Okay. And where do you expect The cost of total deposits to peak out this year, does it align with your NIM guidance? So first half of twenty twenty four, do you expect it to Peak out after that.

Speaker 3

No, we expect it to really peak in 'twenty That will kind of be a little bit more of a tail end. There will be slight ratcheting up that would occur throughout the year, but really kind of expect it to normalize by the end of 'twenty four.

Speaker 6

Okay. You mean peak at the end of 2024? Correct.

Speaker 3

Peak at the end of 2024.

Speaker 6

Got it. Okay. Last one for me was just on the securities portfolio. Just any color or guidance On expectations, whether it's growing or shrinking or staying flat.

Speaker 3

Yes. No, we really look portfolio to remain where it's at. We've kind of always targeted that to be in that 6% to 8% range, give or take of total assets.

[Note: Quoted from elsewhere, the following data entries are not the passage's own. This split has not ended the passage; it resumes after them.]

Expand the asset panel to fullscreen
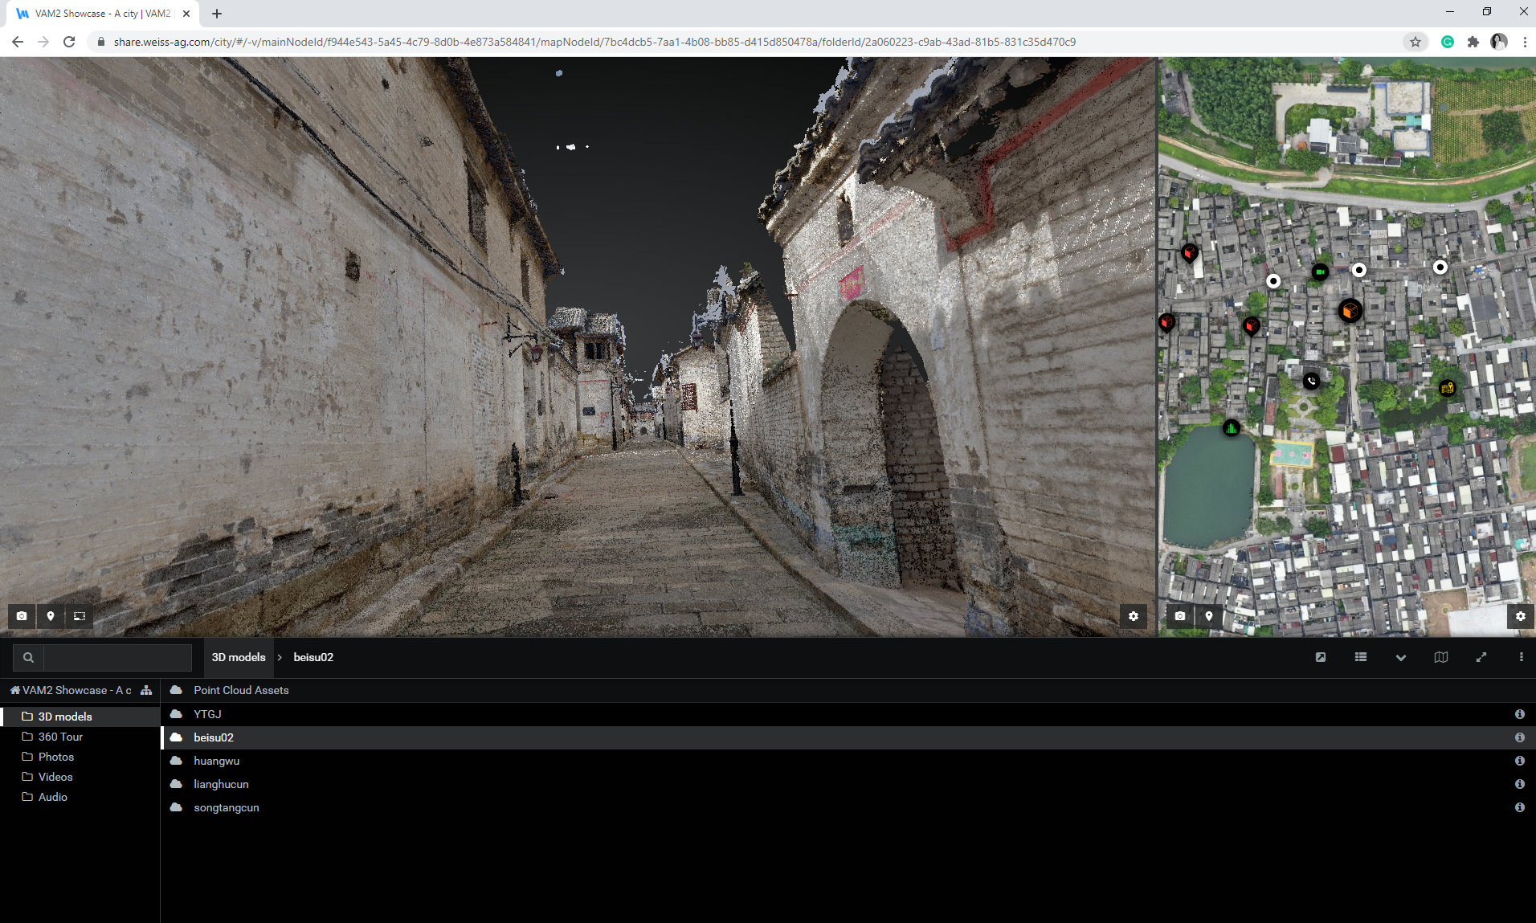The width and height of the screenshot is (1536, 923). (x=1481, y=657)
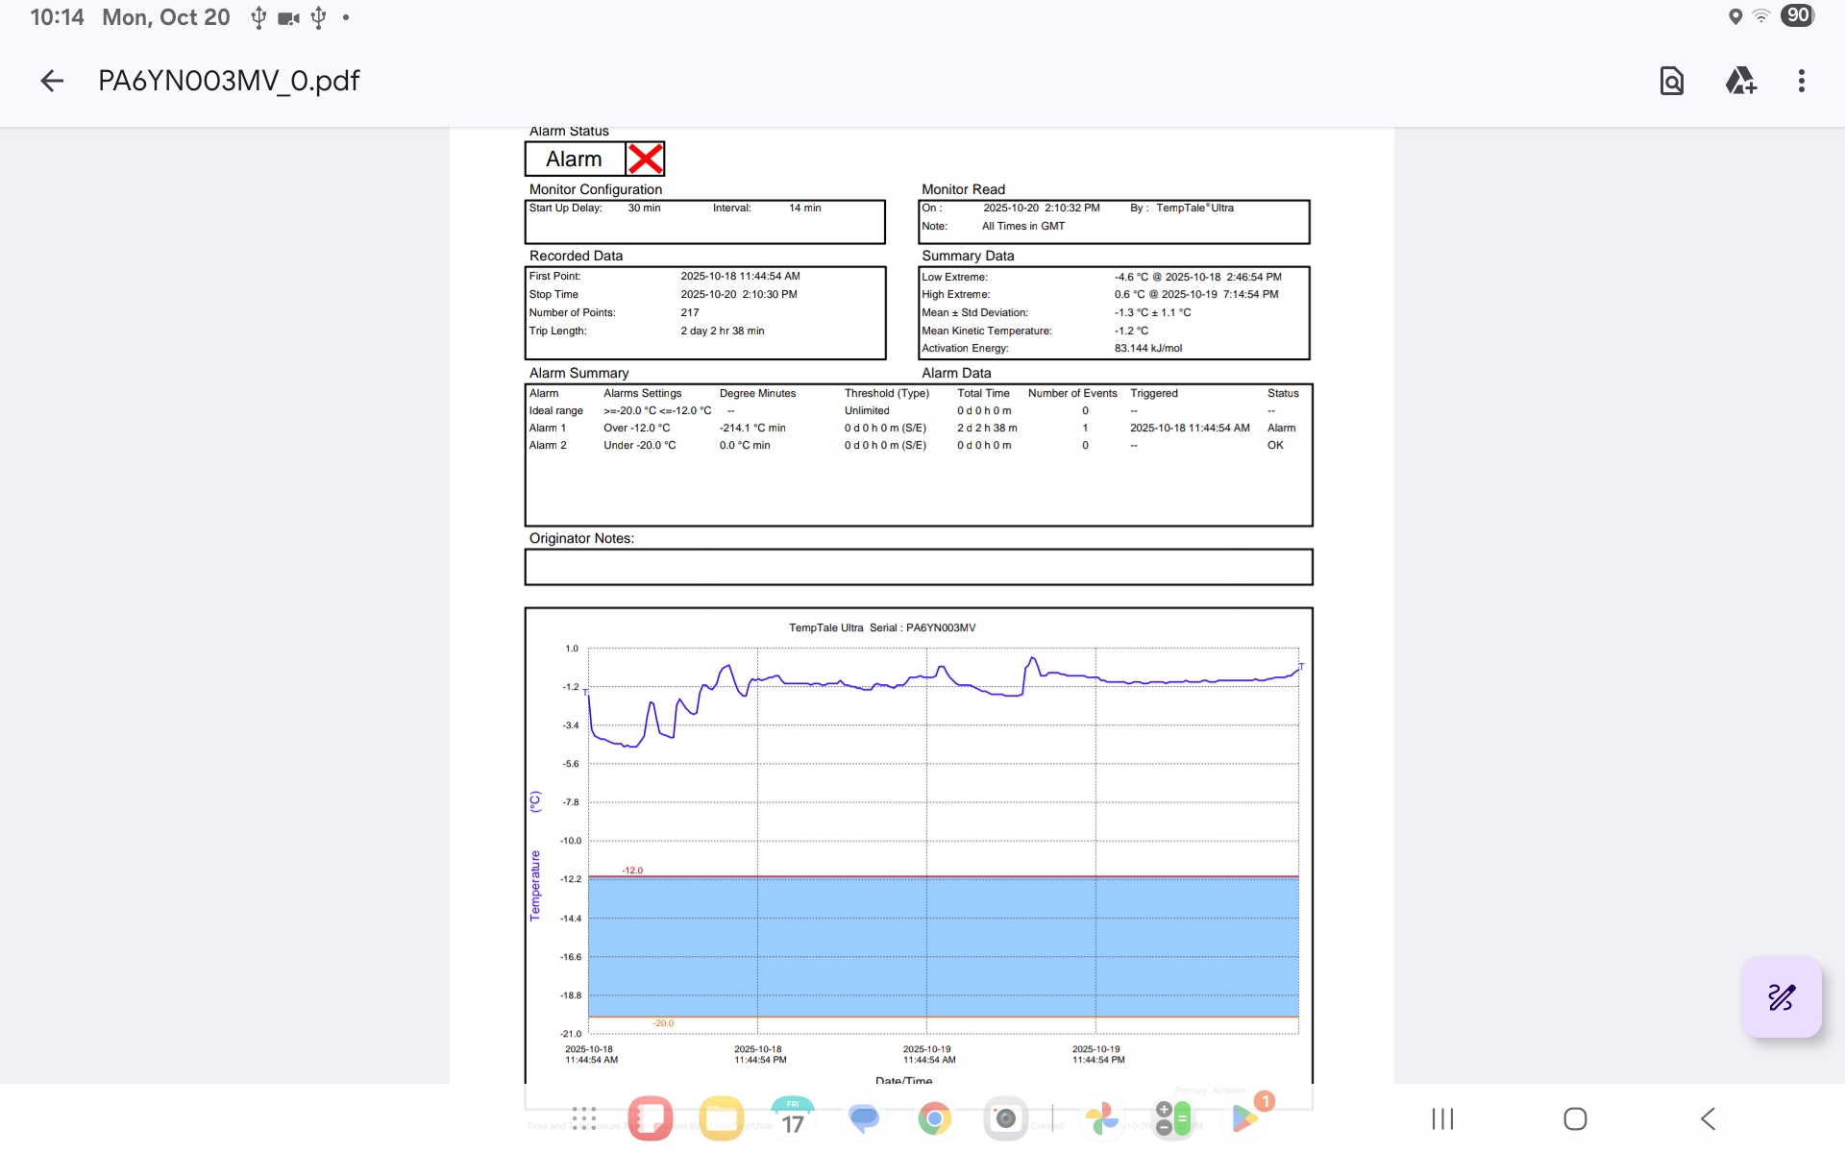Viewport: 1845px width, 1153px height.
Task: Open My Files yellow folder app
Action: 722,1118
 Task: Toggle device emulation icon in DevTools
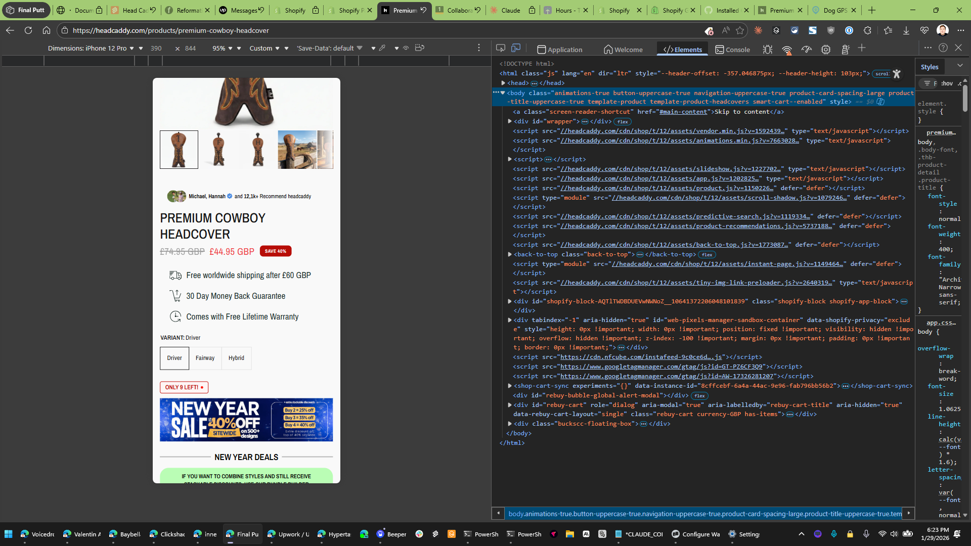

That's where it currently stands, right around 7% when you exclude the mark to market. And we look to keep that in a similar size and composition as we've had in the past.

Speaker 6

Okay, got it. Just sneaking in one more. It sounds like from a credit fund, the provision will kind of be determined by what comes your way. I'm curious what you're seeing boots on the ground customer by customer. Are you starting to see weakness on rate rolls?

Speaker 6

Are you starting to see concerns on debt to risk coverage ratios, things like that, and your general expectations for kind of credit trends, NPAs and charge offs

Speaker 2

24. I'll let Brian give you the specific on the guidance as we go forward, but And just the feel for the environment. Elevator rates obviously put more pressure on everybody, but we've been doing a very good job proactively We're working with our customer base, getting out ahead of things, making sure that we know what will happen when rates reset on given projects and working through that. For the most part, generally, everybody's doing still fairly good. About the only thing that we continue to look at that Has some level of slowness as luxury townhomes that exist in the Philadelphia market itself.

Speaker 2

And to be honest, our exposure there is $26,000,000 so it's not significant. But those projects seem to be struggling the most at this point in time, and that's a combination of just price point and interest rates If somebody was going to do the financing with it. This

Speaker 3

is Matt. This is Brian. As it relates to guidance, we Do not normally kind of give detailed guidance on expectations of non performing and criticized loans, but criticized and classified loans. But as Mike said, Nothing at this point suggests a fundamental change. That will continue to be event driven quarter by quarter.

Speaker 6

Perfect. Appreciate it. That's all I had. Thanks for taking my questions.

Speaker 2

Thank you.

Operator

We have no further questions at this time. So I'll now hand you back over to Jeff Schritzer for any final remarks.

Speaker 1

Thank you, Drew, and thank you everybody for listening in today. While it was a challenging year in 2023 for the industry, I feel we've made a lot of good progress and pulled a lot of good levers to position us as we head into 'twenty four and beyond. As Brian noted, We feel that there will be some wind at our backs as we get into the second half of the year. And we're optimistic about what we have in place, team we have in place in the markets we're in. So we look forward to talking to everybody at the end of the Q1.

Speaker 1

Thanks a lot.

Operator

That concludes today's Univest Financial Corporation 4th Quarter 2023 Earnings Call. You may now disconnect your line.